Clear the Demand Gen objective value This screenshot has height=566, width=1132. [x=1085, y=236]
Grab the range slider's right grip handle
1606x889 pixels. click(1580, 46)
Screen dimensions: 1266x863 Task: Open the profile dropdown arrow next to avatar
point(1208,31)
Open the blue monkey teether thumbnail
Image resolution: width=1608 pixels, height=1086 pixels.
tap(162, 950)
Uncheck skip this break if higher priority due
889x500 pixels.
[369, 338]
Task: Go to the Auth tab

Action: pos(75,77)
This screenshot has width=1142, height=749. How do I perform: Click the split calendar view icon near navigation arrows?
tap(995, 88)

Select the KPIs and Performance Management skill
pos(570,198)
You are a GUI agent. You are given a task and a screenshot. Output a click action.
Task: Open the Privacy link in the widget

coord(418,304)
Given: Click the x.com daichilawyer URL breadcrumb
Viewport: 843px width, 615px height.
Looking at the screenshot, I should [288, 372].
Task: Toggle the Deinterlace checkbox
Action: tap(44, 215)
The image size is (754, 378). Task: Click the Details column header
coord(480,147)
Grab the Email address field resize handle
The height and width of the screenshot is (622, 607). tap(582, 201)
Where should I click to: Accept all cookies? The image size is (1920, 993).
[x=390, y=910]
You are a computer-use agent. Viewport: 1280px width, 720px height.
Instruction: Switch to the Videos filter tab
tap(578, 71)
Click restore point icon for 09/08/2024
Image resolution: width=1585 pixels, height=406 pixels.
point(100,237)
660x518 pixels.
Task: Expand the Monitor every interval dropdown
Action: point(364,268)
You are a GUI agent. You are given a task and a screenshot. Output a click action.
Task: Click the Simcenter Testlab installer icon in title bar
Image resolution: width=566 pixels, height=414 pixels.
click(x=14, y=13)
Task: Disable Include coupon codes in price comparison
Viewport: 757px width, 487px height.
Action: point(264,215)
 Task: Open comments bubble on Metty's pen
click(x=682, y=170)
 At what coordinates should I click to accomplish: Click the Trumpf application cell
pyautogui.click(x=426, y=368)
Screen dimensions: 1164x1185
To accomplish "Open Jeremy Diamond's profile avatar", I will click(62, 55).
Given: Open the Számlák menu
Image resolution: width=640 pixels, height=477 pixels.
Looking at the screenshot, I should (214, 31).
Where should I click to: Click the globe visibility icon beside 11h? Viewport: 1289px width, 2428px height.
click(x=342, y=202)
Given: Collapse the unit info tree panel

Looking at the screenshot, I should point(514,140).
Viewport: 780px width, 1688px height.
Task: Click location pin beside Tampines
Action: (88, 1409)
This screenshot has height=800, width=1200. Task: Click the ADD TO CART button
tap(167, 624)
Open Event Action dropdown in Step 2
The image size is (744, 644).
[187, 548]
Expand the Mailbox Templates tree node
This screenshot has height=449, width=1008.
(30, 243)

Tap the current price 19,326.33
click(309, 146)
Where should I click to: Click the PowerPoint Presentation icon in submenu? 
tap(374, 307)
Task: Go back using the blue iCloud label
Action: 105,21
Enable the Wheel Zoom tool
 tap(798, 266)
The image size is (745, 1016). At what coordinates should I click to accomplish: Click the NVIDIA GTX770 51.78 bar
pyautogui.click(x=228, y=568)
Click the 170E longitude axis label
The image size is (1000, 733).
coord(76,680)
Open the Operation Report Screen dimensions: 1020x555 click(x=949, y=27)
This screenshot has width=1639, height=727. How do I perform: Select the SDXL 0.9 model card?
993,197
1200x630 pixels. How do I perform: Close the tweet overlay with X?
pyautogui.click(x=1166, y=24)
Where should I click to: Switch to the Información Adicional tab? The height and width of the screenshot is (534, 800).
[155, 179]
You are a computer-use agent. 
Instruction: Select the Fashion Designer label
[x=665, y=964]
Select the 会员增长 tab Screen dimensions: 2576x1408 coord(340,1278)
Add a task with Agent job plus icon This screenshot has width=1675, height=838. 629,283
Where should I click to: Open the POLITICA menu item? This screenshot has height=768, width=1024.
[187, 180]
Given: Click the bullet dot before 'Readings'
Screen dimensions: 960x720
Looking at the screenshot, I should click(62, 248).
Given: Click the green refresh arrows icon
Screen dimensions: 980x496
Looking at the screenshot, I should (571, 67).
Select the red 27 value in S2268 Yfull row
════════════════
The entries above must be returned in full, exactly as shown.

Clear the Demand Gen objective value This screenshot has height=566, width=1132. [x=1085, y=236]
Grab the range slider's right grip handle
1606x889 pixels. click(1580, 46)
Screen dimensions: 1266x863 Task: Open the profile dropdown arrow next to avatar
point(1208,31)
Open the blue monkey teether thumbnail
Image resolution: width=1608 pixels, height=1086 pixels.
tap(162, 950)
Uncheck skip this break if higher priority due
889x500 pixels.
[369, 338]
Task: Go to the Auth tab

Action: pos(75,77)
This screenshot has width=1142, height=749. How do I perform: Click the split calendar view icon near navigation arrows?
tap(995, 88)

Select the KPIs and Performance Management skill
pos(570,198)
You are a GUI agent. You are given a task and a screenshot. Output a click action.
Task: Open the Privacy link in the widget

coord(418,304)
Given: Click the x.com daichilawyer URL breadcrumb
Viewport: 843px width, 615px height.
Looking at the screenshot, I should [288, 372].
Task: Toggle the Deinterlace checkbox
Action: tap(44, 215)
The image size is (754, 378). Task: Click the Details column header
coord(480,147)
Grab the Email address field resize handle
The height and width of the screenshot is (622, 607). tap(582, 201)
Where should I click to: Accept all cookies? The image size is (1920, 993).
[x=390, y=910]
You are a computer-use agent. Viewport: 1280px width, 720px height.
Instruction: Switch to the Videos filter tab
tap(578, 71)
Click restore point icon for 09/08/2024
Image resolution: width=1585 pixels, height=406 pixels.
point(100,237)
660x518 pixels.
Task: Expand the Monitor every interval dropdown
Action: point(364,268)
You are a GUI agent. You are given a task and a screenshot. Output a click action.
Task: Click the Simcenter Testlab installer icon in title bar
Image resolution: width=566 pixels, height=414 pixels.
click(x=14, y=13)
Task: Disable Include coupon codes in price comparison
Viewport: 757px width, 487px height.
Action: point(264,215)
 Task: Open comments bubble on Metty's pen
click(x=682, y=170)
 At what coordinates should I click to accomplish: Click the Trumpf application cell
pyautogui.click(x=426, y=368)
Screen dimensions: 1164x1185
To accomplish "Open Jeremy Diamond's profile avatar", I will click(62, 55).
Given: Open the Számlák menu
Image resolution: width=640 pixels, height=477 pixels.
Looking at the screenshot, I should (214, 31).
Where should I click to: Click the globe visibility icon beside 11h? Viewport: 1289px width, 2428px height.
click(x=342, y=202)
Given: Collapse the unit info tree panel

Looking at the screenshot, I should point(514,140).
Viewport: 780px width, 1688px height.
Task: Click location pin beside Tampines
Action: (88, 1409)
This screenshot has height=800, width=1200. Task: Click the ADD TO CART button
tap(167, 624)
Open Event Action dropdown in Step 2
The image size is (744, 644).
[187, 548]
Expand the Mailbox Templates tree node
This screenshot has height=449, width=1008.
(30, 243)

Tap the current price 19,326.33
click(309, 146)
Where should I click to: Click the PowerPoint Presentation icon in submenu? 
tap(374, 307)
Task: Go back using the blue iCloud label
Action: 105,21
Enable the Wheel Zoom tool
 tap(798, 266)
The image size is (745, 1016). At what coordinates should I click to accomplish: Click the NVIDIA GTX770 51.78 bar
pyautogui.click(x=228, y=568)
Click the 170E longitude axis label
The image size is (1000, 733).
coord(76,680)
Open the Operation Report Screen dimensions: 1020x555 click(x=949, y=27)
This screenshot has width=1639, height=727. How do I perform: Select the SDXL 0.9 model card?
993,197
1200x630 pixels. How do I perform: Close the tweet overlay with X?
pyautogui.click(x=1166, y=24)
Where should I click to: Switch to the Información Adicional tab? The height and width of the screenshot is (534, 800).
[155, 179]
You are a computer-use agent. 
Instruction: Select the Fashion Designer label
[x=665, y=964]
Select the 会员增长 tab Screen dimensions: 2576x1408 coord(340,1278)
Add a task with Agent job plus icon This screenshot has width=1675, height=838. 629,283
Where should I click to: Open the POLITICA menu item? This screenshot has height=768, width=1024.
[187, 180]
Given: Click the bullet dot before 'Readings'
Screen dimensions: 960x720
Looking at the screenshot, I should click(62, 248).
Given: Click the green refresh arrows icon
Screen dimensions: 980x496
Looking at the screenshot, I should (571, 67).
Select the red 27 value in S2268 Yfull row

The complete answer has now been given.